Input records section start
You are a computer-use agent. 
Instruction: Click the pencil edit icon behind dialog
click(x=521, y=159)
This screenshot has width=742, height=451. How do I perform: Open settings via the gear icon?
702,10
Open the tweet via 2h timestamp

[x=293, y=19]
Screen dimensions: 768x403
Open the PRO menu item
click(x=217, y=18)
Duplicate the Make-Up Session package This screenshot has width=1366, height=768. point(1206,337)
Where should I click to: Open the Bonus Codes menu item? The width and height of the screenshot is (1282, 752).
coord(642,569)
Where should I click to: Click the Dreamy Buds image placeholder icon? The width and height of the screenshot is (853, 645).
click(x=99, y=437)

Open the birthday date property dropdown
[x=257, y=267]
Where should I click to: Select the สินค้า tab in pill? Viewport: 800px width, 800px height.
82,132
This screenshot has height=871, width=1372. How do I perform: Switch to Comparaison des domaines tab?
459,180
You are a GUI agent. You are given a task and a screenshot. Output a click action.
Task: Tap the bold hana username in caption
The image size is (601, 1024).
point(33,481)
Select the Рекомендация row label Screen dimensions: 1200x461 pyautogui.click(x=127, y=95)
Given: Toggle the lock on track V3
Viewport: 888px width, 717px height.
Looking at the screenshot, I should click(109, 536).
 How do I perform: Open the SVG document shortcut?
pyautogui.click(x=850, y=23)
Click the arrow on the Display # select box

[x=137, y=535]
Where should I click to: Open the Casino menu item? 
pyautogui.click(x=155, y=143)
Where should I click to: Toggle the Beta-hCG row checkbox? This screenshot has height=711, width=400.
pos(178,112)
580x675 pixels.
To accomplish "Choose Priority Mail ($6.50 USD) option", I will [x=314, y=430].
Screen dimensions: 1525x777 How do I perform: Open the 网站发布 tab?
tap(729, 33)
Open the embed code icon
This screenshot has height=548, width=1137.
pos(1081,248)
Input records section end
Work order: From the first line of the records above down to the line containing "Open the embed code icon", repeat each line exactly as written. Include both of those lines and add nothing.

Task answer:
You are a computer-use agent. 
Instruction: Click the pencil edit icon behind dialog
click(x=521, y=159)
This screenshot has width=742, height=451. How do I perform: Open settings via the gear icon?
702,10
Open the tweet via 2h timestamp

[x=293, y=19]
Screen dimensions: 768x403
Open the PRO menu item
click(x=217, y=18)
Duplicate the Make-Up Session package This screenshot has width=1366, height=768. point(1206,337)
Where should I click to: Open the Bonus Codes menu item? The width and height of the screenshot is (1282, 752).
coord(642,569)
Where should I click to: Click the Dreamy Buds image placeholder icon? The width and height of the screenshot is (853, 645).
click(x=99, y=437)

Open the birthday date property dropdown
[x=257, y=267]
Where should I click to: Select the สินค้า tab in pill? Viewport: 800px width, 800px height.
82,132
This screenshot has height=871, width=1372. How do I perform: Switch to Comparaison des domaines tab?
459,180
You are a GUI agent. You are given a task and a screenshot. Output a click action.
Task: Tap the bold hana username in caption
The image size is (601, 1024).
point(33,481)
Select the Рекомендация row label Screen dimensions: 1200x461 pyautogui.click(x=127, y=95)
Given: Toggle the lock on track V3
Viewport: 888px width, 717px height.
Looking at the screenshot, I should click(109, 536).
 How do I perform: Open the SVG document shortcut?
pyautogui.click(x=850, y=23)
Click the arrow on the Display # select box

[x=137, y=535]
Where should I click to: Open the Casino menu item? 
pyautogui.click(x=155, y=143)
Where should I click to: Toggle the Beta-hCG row checkbox? This screenshot has height=711, width=400.
pos(178,112)
580x675 pixels.
To accomplish "Choose Priority Mail ($6.50 USD) option", I will [x=314, y=430].
Screen dimensions: 1525x777 How do I perform: Open the 网站发布 tab?
tap(729, 33)
Open the embed code icon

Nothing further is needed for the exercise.